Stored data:
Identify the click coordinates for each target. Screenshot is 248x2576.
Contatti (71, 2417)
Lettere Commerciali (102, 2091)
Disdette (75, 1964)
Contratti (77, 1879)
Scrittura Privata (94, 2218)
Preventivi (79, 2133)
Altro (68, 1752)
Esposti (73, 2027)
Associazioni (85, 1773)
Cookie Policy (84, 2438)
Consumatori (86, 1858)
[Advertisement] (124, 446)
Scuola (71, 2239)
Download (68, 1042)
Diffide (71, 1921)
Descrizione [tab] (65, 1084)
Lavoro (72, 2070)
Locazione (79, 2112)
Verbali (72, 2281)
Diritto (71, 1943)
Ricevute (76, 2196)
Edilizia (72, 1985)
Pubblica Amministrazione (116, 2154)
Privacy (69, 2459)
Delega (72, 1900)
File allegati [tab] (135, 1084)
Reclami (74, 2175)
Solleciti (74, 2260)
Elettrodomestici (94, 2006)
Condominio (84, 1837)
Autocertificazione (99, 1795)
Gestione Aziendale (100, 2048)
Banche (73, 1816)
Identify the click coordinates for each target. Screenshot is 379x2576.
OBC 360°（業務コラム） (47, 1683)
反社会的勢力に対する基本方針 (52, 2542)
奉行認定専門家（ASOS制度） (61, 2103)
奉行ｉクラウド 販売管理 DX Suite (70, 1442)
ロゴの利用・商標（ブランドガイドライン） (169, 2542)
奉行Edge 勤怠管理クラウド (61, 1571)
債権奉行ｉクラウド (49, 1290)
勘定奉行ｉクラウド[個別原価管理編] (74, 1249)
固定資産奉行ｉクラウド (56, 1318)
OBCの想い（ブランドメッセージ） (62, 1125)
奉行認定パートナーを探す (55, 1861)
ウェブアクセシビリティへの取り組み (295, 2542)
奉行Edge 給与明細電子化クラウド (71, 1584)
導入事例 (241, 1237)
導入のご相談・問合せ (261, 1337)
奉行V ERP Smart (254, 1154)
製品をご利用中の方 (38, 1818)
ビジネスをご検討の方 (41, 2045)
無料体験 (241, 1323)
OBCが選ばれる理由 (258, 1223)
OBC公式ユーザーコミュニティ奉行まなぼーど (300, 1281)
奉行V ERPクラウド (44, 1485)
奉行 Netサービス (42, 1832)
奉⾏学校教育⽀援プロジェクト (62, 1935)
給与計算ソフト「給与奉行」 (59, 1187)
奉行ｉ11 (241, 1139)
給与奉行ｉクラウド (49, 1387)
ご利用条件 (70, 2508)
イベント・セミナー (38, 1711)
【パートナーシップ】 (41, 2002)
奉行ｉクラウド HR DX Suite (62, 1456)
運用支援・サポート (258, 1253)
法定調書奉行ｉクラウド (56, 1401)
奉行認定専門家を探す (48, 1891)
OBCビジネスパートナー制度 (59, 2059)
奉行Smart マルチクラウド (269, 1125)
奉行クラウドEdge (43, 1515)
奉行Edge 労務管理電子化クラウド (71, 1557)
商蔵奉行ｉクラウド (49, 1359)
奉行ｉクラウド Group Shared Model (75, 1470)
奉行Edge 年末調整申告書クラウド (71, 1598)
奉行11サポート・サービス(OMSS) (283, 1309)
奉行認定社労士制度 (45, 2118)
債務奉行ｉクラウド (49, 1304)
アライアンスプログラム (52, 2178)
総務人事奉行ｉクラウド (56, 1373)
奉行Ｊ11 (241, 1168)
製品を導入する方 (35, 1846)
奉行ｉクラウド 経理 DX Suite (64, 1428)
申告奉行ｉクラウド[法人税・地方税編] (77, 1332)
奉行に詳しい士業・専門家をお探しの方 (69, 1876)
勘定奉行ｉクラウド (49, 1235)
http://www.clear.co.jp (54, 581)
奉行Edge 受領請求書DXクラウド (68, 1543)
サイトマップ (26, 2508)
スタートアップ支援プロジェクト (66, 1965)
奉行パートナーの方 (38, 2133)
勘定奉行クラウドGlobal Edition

▶ **EXERCISE GOAL**
Lines in the data that hold "Suite" must be located and copied.

▶ **SOLUTION**
奉行ｉクラウド 販売管理 DX Suite (70, 1442)
奉行ｉクラウド HR DX Suite (62, 1456)
奉行ｉクラウド 経理 DX Suite (64, 1428)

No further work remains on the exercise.